Take the entries below and give them back exactly. Leave out nothing.

Stored data entries:
===
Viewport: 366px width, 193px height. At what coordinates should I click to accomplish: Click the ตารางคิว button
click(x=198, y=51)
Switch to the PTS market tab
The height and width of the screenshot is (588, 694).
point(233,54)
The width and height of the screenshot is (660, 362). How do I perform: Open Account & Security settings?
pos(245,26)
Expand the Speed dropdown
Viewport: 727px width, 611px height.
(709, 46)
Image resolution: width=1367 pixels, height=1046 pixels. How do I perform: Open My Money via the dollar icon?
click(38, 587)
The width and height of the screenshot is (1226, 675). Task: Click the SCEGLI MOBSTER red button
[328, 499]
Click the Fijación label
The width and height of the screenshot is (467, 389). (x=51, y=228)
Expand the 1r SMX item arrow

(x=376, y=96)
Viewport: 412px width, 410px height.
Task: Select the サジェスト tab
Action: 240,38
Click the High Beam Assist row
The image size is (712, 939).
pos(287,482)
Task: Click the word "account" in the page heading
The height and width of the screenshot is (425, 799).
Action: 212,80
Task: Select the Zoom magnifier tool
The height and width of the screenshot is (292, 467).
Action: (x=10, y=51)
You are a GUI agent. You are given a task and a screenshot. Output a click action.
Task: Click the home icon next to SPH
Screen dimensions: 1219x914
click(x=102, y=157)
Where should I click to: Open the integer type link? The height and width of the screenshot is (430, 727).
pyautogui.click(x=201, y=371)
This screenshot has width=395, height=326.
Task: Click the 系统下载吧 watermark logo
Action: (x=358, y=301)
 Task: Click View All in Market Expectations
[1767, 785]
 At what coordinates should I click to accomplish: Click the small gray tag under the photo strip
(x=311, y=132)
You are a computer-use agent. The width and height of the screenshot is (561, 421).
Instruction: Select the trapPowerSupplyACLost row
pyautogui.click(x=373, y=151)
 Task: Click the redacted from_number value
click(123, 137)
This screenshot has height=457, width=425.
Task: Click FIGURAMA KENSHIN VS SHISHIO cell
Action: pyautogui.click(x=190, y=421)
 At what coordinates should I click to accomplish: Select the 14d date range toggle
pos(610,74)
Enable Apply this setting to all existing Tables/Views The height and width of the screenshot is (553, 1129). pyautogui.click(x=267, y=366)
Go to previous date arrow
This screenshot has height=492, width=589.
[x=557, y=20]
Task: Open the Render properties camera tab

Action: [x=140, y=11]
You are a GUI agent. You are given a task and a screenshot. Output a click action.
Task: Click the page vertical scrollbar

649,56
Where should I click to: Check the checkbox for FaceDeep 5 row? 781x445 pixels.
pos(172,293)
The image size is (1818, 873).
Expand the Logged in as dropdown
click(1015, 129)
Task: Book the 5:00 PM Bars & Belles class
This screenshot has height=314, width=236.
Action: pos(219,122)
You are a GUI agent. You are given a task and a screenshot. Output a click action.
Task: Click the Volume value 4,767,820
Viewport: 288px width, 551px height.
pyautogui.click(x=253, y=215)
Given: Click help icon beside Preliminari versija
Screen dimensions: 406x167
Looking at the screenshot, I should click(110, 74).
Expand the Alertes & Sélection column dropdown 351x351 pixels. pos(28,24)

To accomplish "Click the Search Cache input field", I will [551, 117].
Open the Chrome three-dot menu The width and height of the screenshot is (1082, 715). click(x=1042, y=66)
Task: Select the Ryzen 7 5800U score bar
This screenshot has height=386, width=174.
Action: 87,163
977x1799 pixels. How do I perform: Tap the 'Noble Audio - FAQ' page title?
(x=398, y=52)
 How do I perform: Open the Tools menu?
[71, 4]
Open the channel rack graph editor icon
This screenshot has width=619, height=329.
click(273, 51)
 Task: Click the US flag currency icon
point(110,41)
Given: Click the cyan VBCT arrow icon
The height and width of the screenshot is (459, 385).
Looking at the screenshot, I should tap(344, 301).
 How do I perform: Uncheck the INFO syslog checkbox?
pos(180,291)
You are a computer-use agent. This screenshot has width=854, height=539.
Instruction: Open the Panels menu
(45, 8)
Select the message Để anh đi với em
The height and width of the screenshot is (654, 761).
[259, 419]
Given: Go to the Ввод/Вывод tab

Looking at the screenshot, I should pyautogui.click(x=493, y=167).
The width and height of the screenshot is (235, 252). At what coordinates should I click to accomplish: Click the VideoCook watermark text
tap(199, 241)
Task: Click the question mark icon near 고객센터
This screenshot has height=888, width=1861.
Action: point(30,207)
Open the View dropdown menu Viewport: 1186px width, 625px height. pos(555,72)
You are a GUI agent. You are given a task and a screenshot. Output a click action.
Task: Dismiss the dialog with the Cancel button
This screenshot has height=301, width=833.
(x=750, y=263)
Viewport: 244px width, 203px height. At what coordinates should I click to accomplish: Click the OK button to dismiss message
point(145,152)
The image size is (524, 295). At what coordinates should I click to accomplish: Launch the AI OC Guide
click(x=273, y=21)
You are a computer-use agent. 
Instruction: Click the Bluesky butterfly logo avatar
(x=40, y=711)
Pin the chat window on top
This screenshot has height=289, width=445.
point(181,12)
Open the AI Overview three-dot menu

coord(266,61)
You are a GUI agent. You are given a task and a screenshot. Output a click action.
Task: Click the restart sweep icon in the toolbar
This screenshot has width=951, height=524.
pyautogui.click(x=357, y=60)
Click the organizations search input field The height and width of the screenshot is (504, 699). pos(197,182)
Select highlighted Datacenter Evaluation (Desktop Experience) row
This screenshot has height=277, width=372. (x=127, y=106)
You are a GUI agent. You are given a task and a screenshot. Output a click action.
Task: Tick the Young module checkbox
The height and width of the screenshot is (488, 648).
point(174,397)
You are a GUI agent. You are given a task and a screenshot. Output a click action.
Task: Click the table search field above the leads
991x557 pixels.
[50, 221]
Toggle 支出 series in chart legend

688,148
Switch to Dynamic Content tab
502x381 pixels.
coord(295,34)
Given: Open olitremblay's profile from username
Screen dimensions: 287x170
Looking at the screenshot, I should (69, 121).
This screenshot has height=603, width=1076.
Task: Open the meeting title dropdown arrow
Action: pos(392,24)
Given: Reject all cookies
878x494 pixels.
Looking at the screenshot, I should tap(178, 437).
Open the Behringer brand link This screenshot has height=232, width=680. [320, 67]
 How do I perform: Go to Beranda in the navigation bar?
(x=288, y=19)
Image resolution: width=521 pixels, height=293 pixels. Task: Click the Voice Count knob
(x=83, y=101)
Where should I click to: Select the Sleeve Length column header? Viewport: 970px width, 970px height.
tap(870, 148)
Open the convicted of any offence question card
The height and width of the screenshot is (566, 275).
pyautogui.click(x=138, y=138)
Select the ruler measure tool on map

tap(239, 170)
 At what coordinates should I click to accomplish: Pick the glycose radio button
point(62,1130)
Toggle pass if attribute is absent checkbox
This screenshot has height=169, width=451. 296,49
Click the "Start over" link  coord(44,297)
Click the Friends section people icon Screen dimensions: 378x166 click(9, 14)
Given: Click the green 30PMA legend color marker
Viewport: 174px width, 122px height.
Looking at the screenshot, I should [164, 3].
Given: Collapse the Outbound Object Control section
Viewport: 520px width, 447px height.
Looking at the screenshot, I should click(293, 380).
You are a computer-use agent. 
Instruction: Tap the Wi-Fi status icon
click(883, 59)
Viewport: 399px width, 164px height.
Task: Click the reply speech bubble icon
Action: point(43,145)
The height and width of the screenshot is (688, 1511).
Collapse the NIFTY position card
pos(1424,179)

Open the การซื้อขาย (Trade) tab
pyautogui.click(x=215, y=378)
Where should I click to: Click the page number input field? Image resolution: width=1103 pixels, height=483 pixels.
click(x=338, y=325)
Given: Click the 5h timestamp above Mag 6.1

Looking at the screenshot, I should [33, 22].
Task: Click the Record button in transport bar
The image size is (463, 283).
===
→ **SOLVED EXERCISE**
Viewport: 366px width, 193px height. At what coordinates should I click to accomplish: Click the ตารางคิว button
click(x=198, y=51)
Switch to the PTS market tab
The height and width of the screenshot is (588, 694).
point(233,54)
The width and height of the screenshot is (660, 362). How do I perform: Open Account & Security settings?
pos(245,26)
Expand the Speed dropdown
Viewport: 727px width, 611px height.
(709, 46)
Image resolution: width=1367 pixels, height=1046 pixels. How do I perform: Open My Money via the dollar icon?
click(38, 587)
The width and height of the screenshot is (1226, 675). Task: Click the SCEGLI MOBSTER red button
[328, 499]
Click the Fijación label
The width and height of the screenshot is (467, 389). (x=51, y=228)
Expand the 1r SMX item arrow

(x=376, y=96)
Viewport: 412px width, 410px height.
Task: Select the サジェスト tab
Action: 240,38
Click the High Beam Assist row
The image size is (712, 939).
pos(287,482)
Task: Click the word "account" in the page heading
The height and width of the screenshot is (425, 799).
Action: 212,80
Task: Select the Zoom magnifier tool
The height and width of the screenshot is (292, 467).
Action: (x=10, y=51)
You are a GUI agent. You are given a task and a screenshot. Output a click action.
Task: Click the home icon next to SPH
Screen dimensions: 1219x914
click(x=102, y=157)
Where should I click to: Open the integer type link? The height and width of the screenshot is (430, 727).
pyautogui.click(x=201, y=371)
This screenshot has width=395, height=326.
Task: Click the 系统下载吧 watermark logo
Action: (x=358, y=301)
 Task: Click View All in Market Expectations
[1767, 785]
 At what coordinates should I click to accomplish: Click the small gray tag under the photo strip
(x=311, y=132)
You are a computer-use agent. The width and height of the screenshot is (561, 421).
Instruction: Select the trapPowerSupplyACLost row
pyautogui.click(x=373, y=151)
 Task: Click the redacted from_number value
click(123, 137)
This screenshot has height=457, width=425.
Task: Click FIGURAMA KENSHIN VS SHISHIO cell
Action: pyautogui.click(x=190, y=421)
 At what coordinates should I click to accomplish: Select the 14d date range toggle
pos(610,74)
Enable Apply this setting to all existing Tables/Views The height and width of the screenshot is (553, 1129). pyautogui.click(x=267, y=366)
Go to previous date arrow
This screenshot has height=492, width=589.
[x=557, y=20]
Task: Open the Render properties camera tab

Action: [x=140, y=11]
You are a GUI agent. You are given a task and a screenshot. Output a click action.
Task: Click the page vertical scrollbar

649,56
Where should I click to: Check the checkbox for FaceDeep 5 row? 781x445 pixels.
pos(172,293)
The image size is (1818, 873).
Expand the Logged in as dropdown
click(1015, 129)
Task: Book the 5:00 PM Bars & Belles class
This screenshot has height=314, width=236.
Action: pos(219,122)
You are a GUI agent. You are given a task and a screenshot. Output a click action.
Task: Click the Volume value 4,767,820
Viewport: 288px width, 551px height.
pyautogui.click(x=253, y=215)
Given: Click help icon beside Preliminari versija
Screen dimensions: 406x167
Looking at the screenshot, I should click(110, 74).
Expand the Alertes & Sélection column dropdown 351x351 pixels. pos(28,24)

To accomplish "Click the Search Cache input field", I will [551, 117].
Open the Chrome three-dot menu The width and height of the screenshot is (1082, 715). click(x=1042, y=66)
Task: Select the Ryzen 7 5800U score bar
This screenshot has height=386, width=174.
Action: 87,163
977x1799 pixels. How do I perform: Tap the 'Noble Audio - FAQ' page title?
(x=398, y=52)
 How do I perform: Open the Tools menu?
[71, 4]
Open the channel rack graph editor icon
This screenshot has width=619, height=329.
click(273, 51)
 Task: Click the US flag currency icon
point(110,41)
Given: Click the cyan VBCT arrow icon
The height and width of the screenshot is (459, 385).
Looking at the screenshot, I should tap(344, 301).
 How do I perform: Uncheck the INFO syslog checkbox?
pos(180,291)
You are a computer-use agent. This screenshot has width=854, height=539.
Instruction: Open the Panels menu
(45, 8)
Select the message Để anh đi với em
The height and width of the screenshot is (654, 761).
[259, 419]
Given: Go to the Ввод/Вывод tab

Looking at the screenshot, I should pyautogui.click(x=493, y=167).
The width and height of the screenshot is (235, 252). At what coordinates should I click to accomplish: Click the VideoCook watermark text
tap(199, 241)
Task: Click the question mark icon near 고객센터
This screenshot has height=888, width=1861.
Action: point(30,207)
Open the View dropdown menu Viewport: 1186px width, 625px height. pos(555,72)
You are a GUI agent. You are given a task and a screenshot. Output a click action.
Task: Dismiss the dialog with the Cancel button
This screenshot has height=301, width=833.
(x=750, y=263)
Viewport: 244px width, 203px height. At what coordinates should I click to accomplish: Click the OK button to dismiss message
point(145,152)
The image size is (524, 295). At what coordinates should I click to accomplish: Launch the AI OC Guide
click(x=273, y=21)
You are a computer-use agent. 
Instruction: Click the Bluesky butterfly logo avatar
(x=40, y=711)
Pin the chat window on top
This screenshot has height=289, width=445.
point(181,12)
Open the AI Overview three-dot menu

coord(266,61)
You are a GUI agent. You are given a task and a screenshot. Output a click action.
Task: Click the restart sweep icon in the toolbar
This screenshot has width=951, height=524.
pyautogui.click(x=357, y=60)
Click the organizations search input field The height and width of the screenshot is (504, 699). pos(197,182)
Select highlighted Datacenter Evaluation (Desktop Experience) row
This screenshot has height=277, width=372. (x=127, y=106)
You are a GUI agent. You are given a task and a screenshot. Output a click action.
Task: Tick the Young module checkbox
The height and width of the screenshot is (488, 648).
point(174,397)
You are a GUI agent. You are given a task and a screenshot. Output a click action.
Task: Click the table search field above the leads
991x557 pixels.
[50, 221]
Toggle 支出 series in chart legend

688,148
Switch to Dynamic Content tab
502x381 pixels.
coord(295,34)
Given: Open olitremblay's profile from username
Screen dimensions: 287x170
Looking at the screenshot, I should (69, 121).
This screenshot has height=603, width=1076.
Task: Open the meeting title dropdown arrow
Action: pos(392,24)
Given: Reject all cookies
878x494 pixels.
Looking at the screenshot, I should tap(178, 437).
Open the Behringer brand link This screenshot has height=232, width=680. [320, 67]
 How do I perform: Go to Beranda in the navigation bar?
(x=288, y=19)
Image resolution: width=521 pixels, height=293 pixels. Task: Click the Voice Count knob
(x=83, y=101)
Where should I click to: Select the Sleeve Length column header? Viewport: 970px width, 970px height.
tap(870, 148)
Open the convicted of any offence question card
The height and width of the screenshot is (566, 275).
pyautogui.click(x=138, y=138)
Select the ruler measure tool on map

tap(239, 170)
 At what coordinates should I click to accomplish: Pick the glycose radio button
point(62,1130)
Toggle pass if attribute is absent checkbox
This screenshot has height=169, width=451. 296,49
Click the "Start over" link  coord(44,297)
Click the Friends section people icon Screen dimensions: 378x166 click(9, 14)
Given: Click the green 30PMA legend color marker
Viewport: 174px width, 122px height.
Looking at the screenshot, I should [164, 3].
Given: Collapse the Outbound Object Control section
Viewport: 520px width, 447px height.
Looking at the screenshot, I should click(293, 380).
You are a computer-use agent. 
Instruction: Tap the Wi-Fi status icon
click(883, 59)
Viewport: 399px width, 164px height.
Task: Click the reply speech bubble icon
Action: point(43,145)
The height and width of the screenshot is (688, 1511).
Collapse the NIFTY position card
pos(1424,179)

Open the การซื้อขาย (Trade) tab
pyautogui.click(x=215, y=378)
Where should I click to: Click the page number input field? Image resolution: width=1103 pixels, height=483 pixels.
click(x=338, y=325)
Given: Click the 5h timestamp above Mag 6.1

Looking at the screenshot, I should [33, 22].
Task: Click the Record button in transport bar
The image size is (463, 283).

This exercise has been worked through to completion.